PaperDoll raw dataset
Web-crawled data from Chictopia in Fall 2012.
The use of this dataset is subject to copyright law. We release this dataset under Japanese legislation in effect from Jan 2019, but the actual law enforcement is subject to the rule of each country.
Contents
chictopia.sql.gz
usage.ipynb
README.md
Metadata are stored in chictopia.sql.gz, and images are stored in separate LMDB as encoded binaries.
Downloading metadata
Use git to clone this repository. Note Git LFS is used to host metadata file.
git clone https://github.com/kyamagu/paperdoll
Then navigate to data/chictopia
dir.
Downloading image data
Download the photo data (~40GB) at either of the following URL:
wget http://vision.is.tohoku.ac.jp/chictopia2/photos.lmdb.tar
or:
wget https://s3-ap-northeast-1.amazonaws.com/kyamagu-public/chictopia2/photos.lmdb.tar
MD5SUM is: a404789687fc3906d7d843942c802f53
.
Then extract the LMDB content:
tar xf photos.lmdb.tar
Prerequisites
The dataset requires SQLite3 and LMDB.
First reconstruct the metadata SQLite3 file. The following command will reconstruct the SQLite3 database file.

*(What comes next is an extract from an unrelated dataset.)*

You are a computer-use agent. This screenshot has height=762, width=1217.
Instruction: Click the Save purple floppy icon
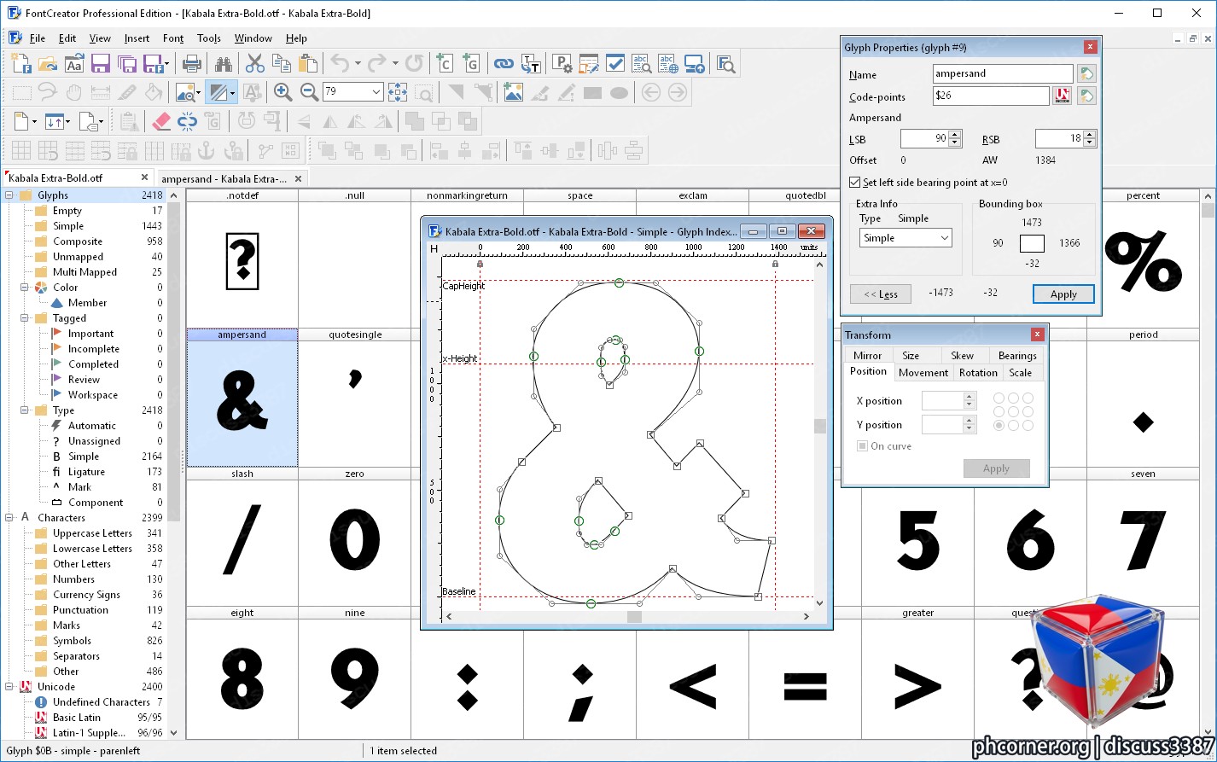click(x=101, y=64)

gunzip -c chictopia.sql.gz | sqlite3 chictopia.sqlite3
Once the file is reconstructed, check the notebook demo for how to handle the data structure.
Photo data
LMDB stores raw PNG binary. The key is photo id and the value is binary. See the notebook demo for how to open.
Metadata structure
Here is a list of major structures in the SQLite3 tables. Most external
relations are represented a name + _id
field. For example, User-Post relation
is stored as user_id
field in posts table.
User-Posts-Photos relationships
A user has many posts. A post has many photos (up to 5 / post).
user {
name,
type,
[
post {
title,
description,
[photo {}, photo {}, ...]
},
post {
title,
description,
[photo {}, photo {}, ...]
}
...
]
}
Example: retrieving posts of user 1234.
SELECT * FROM posts WHERE id = 1234
Post-Tag relationships
Chictopia has a fairly complicated tagging strcture. First, there are different kinds of tags.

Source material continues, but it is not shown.